**ACTIVITY**
Pictures are to be left out; every line from the one that holds "Task: Click the orange" to the end of the data is to be retyped exactly.

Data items

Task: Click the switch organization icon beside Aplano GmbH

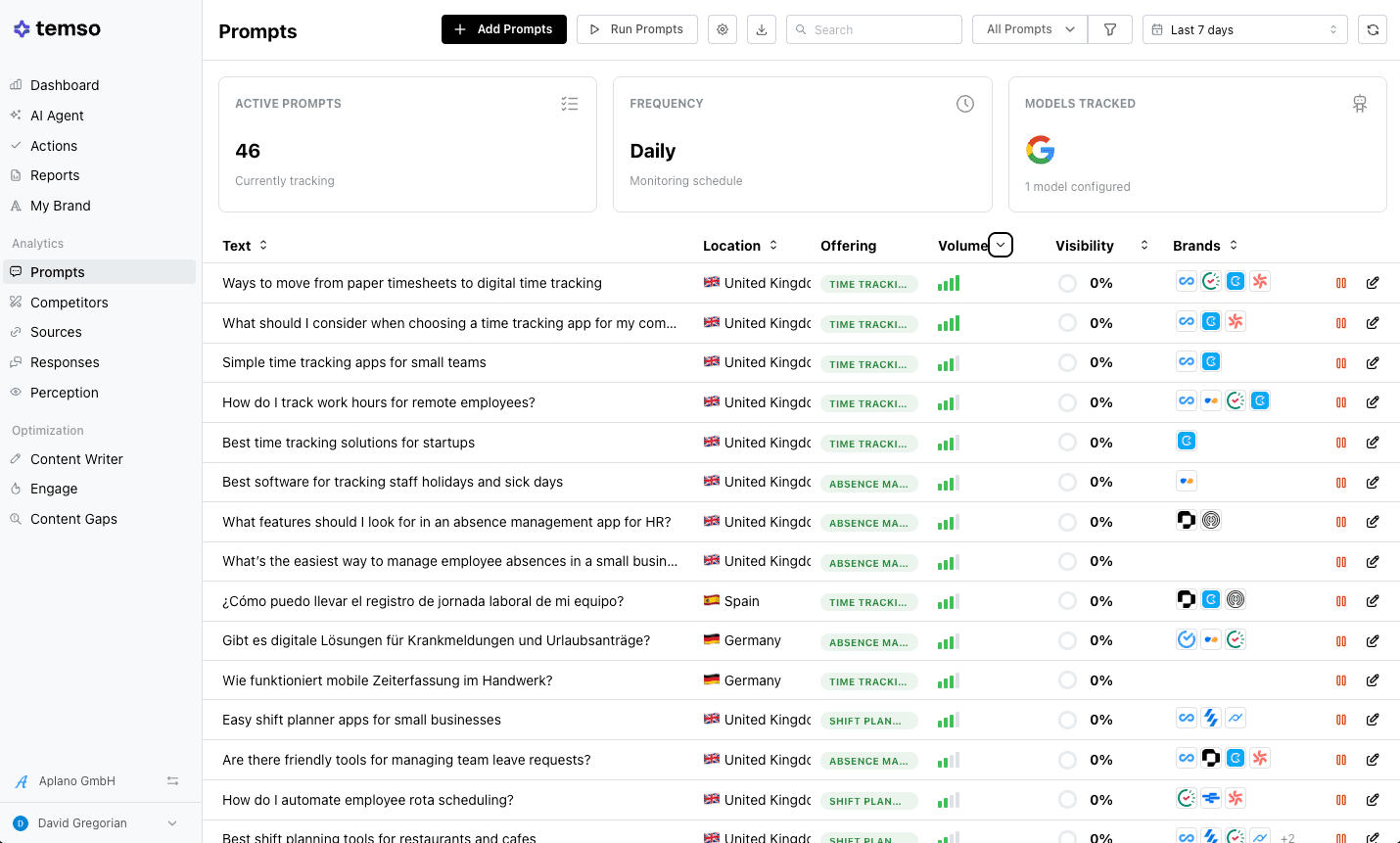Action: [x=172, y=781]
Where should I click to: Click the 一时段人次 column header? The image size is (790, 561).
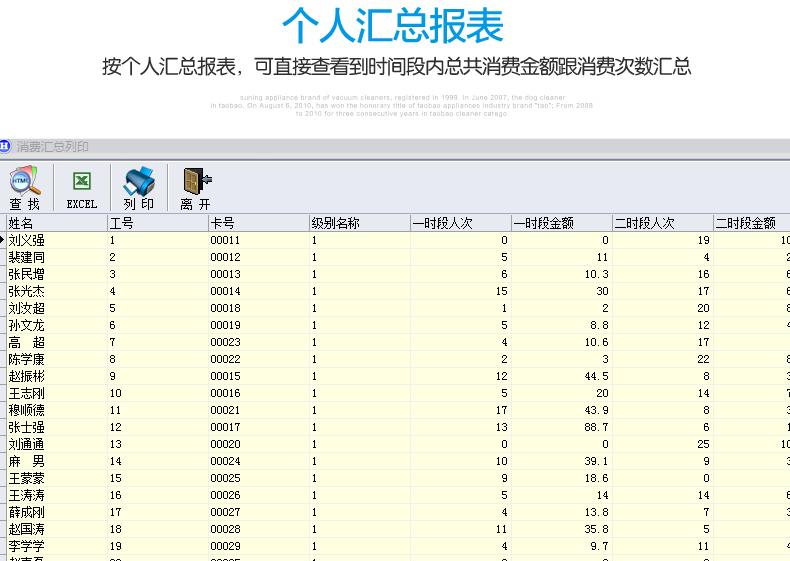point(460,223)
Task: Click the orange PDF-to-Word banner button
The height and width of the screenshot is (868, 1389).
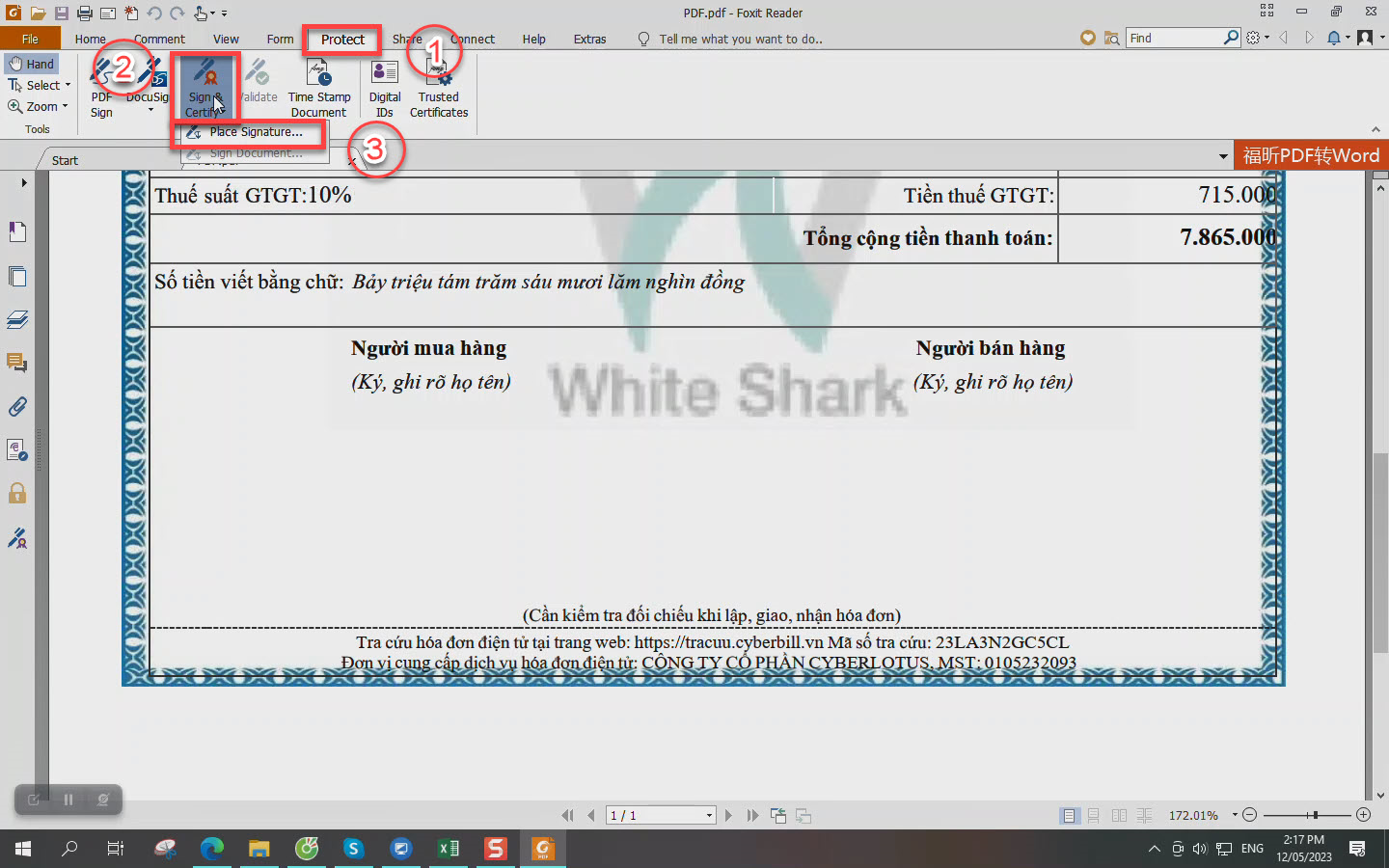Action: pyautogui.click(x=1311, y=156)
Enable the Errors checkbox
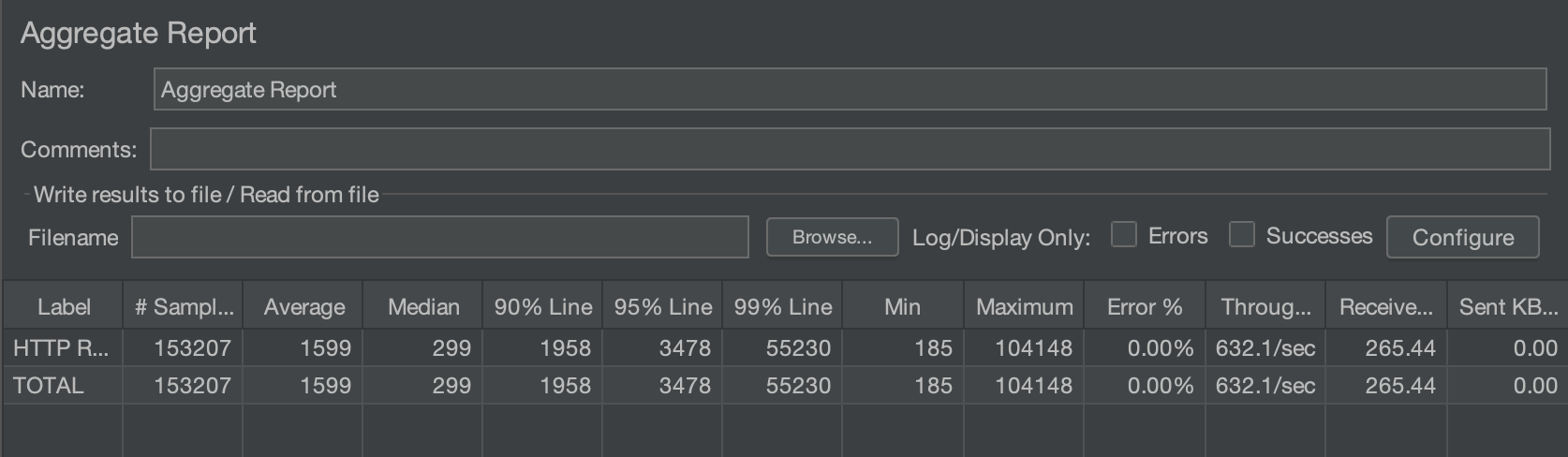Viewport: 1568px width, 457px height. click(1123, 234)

**SOLUTION**
Task: Click the orange PDF-to-Word banner button
The height and width of the screenshot is (868, 1389).
Action: pyautogui.click(x=1311, y=156)
Enable the Errors checkbox
Viewport: 1568px width, 457px height. click(1123, 234)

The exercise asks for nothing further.